/ 26 August 2011

Golfers scrum down on unfamiliar terrain

Not being a rugby fan, I’m unsure of what is required of devotees — I have only a vague and probably libellous idea it involves throwing naartjie peels, insults and advice at the television screen while drinking beer. Possibility, however, there is a more refined breed of fans who throw olive pips and sip at a glass of wine.

The latter seems to be the concern of Ernie Els. Witness two bottles of wine bearing the famous leaping springbok (in its customary, rather retro style, which makes it look plump, perhaps something like a fleeing rabbit) and the legend, “SA Rugby”, with copyright and trademark signs and a statement that the wines are “produced under licence by Ernie Els Wines” — just in time for the World Cup, which even I know is happening, erm, soon.

Ernie being a golfer, I initially wondered whether he cared about rugby at all. But, no, on the back label he declares himself a passionate supporter of the Springboks — or it has been declared on his behalf by his marketers, brand managers, winery consultants or whatever pro golfers develop instead of, or as well as, souls when they turn into brands. One can never be sure.

Playing it up

Branding does trump sincerity sometimes. Gary Player, well known to be a teetotaller, also has a wine brand, Black Knight, which is a continuing series of smooth, rather good red blends, with each successive vintage named for another of the little man in black’s major championship victories (we’re now up to Aronimink 1962).

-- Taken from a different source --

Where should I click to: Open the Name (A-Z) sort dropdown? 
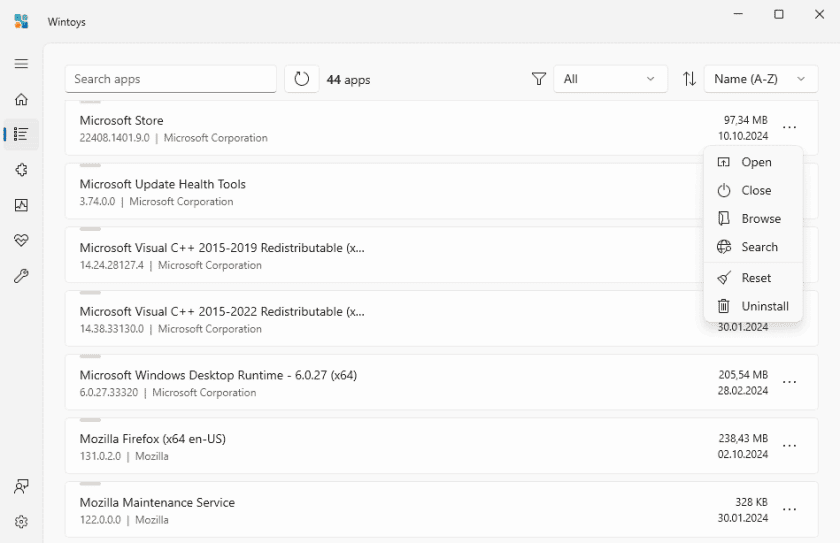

Actually, it now occurs to me to worry on Gary’s behalf that these wines are made at the precarious Quoin Rock, which is owned by beleaguered businessman Dave King and is currently being occupied by representatives of the South African Revenue Service, who are going to sell it next year, I believe, hoping to get some of the R47-million or so they’re owed by the wine company.

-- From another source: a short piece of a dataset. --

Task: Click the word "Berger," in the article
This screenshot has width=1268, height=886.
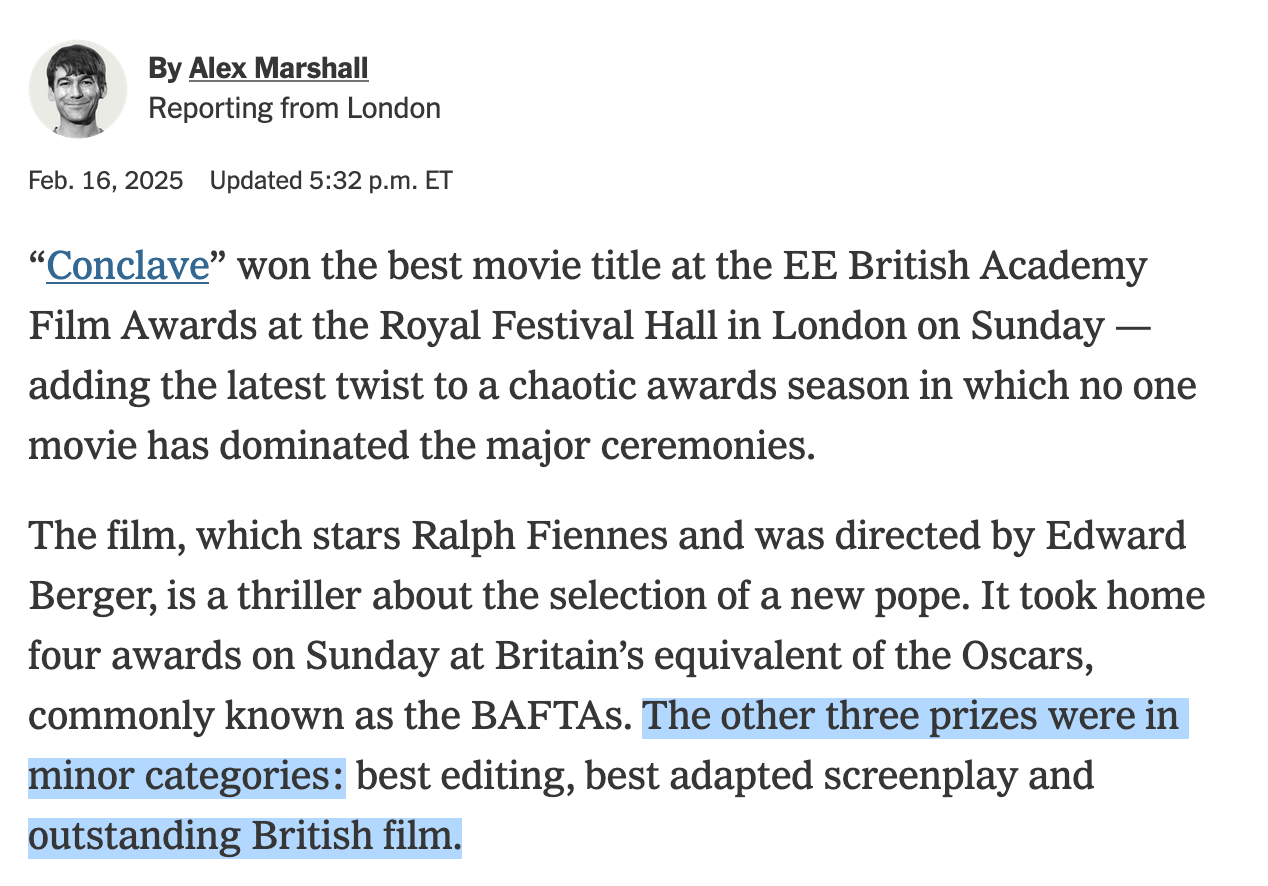Action: point(90,597)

Retief Goosen has an actual interest instead of just a trademark in a Cape winery, which bears his nickname, The Goose, itself no doubt heavily protected by law — although there seems to be a bit of a danger of brand confusion as not very long ago the winery introduced a range of wines called The Gander.

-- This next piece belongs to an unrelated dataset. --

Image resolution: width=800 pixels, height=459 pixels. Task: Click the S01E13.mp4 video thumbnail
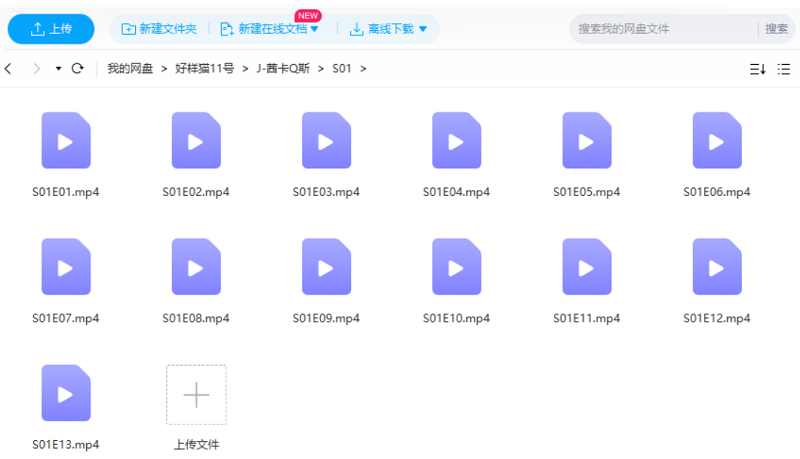coord(66,393)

Yet another South African golfer of note, David Frost, has taken to the wine game, although his father grew grapes so this might amount to a bit of family tradition, rare in the golf-and-wine business (unlike the rugby-and-wine business). First, there’s a pretty downmarket range, the David Frost Signature Series, which amounts to the use of his name on some dull, soft, often sweetish wines made by Perdeberg Winery. As for the David Frost Estate, the picture is unclear. A year or so back there was an abortive bid to auction the property and news since then has been hard to come by.

The big easy

But Ernie Els is the big golfing name in Cape wine. It started off with one smart, ultra-expensive and showy red, but since then the range has been proliferating, dipping ever lower into the larger-scale, more lucrative reaches. Now it has gone as far as buying a no doubt very expensive licence from SA Rugby. A double-branded whammy for the thirsty, alcohol-craving suckers out there.

There are red and white versions of the rugby wine (rosé would be a bit too girly, I suppose, for a game in which large men chase each other round the field, huddling down occasionally in alarmingly intimate-looking grapples). The Sauvignon Blanc is pleasant enough, bursting, as they say, with fruity flavour, though also a bit sharp. The Shiraz-Cabernet Sauvignon blend is soft, thick, ultra-ripe, with some brash acidity trying bravely to make it seem a bit more of a refreshing drink than it is.

Tastes differ but there is one certainty — the wines are wickedly and exploitatively overpriced at R60 and R80 respectively. Unless you really, really want those ugly labels to match your tracksuit top, look elsewhere.

On the other hand, I’m told the Springbok team is not so great either, so perhaps, rugby fans, these wines are an appropriate if not entirely attractive way to drown your sorrows. My unrugby-loving, not necessarily unsorrowful self would rather drink beer.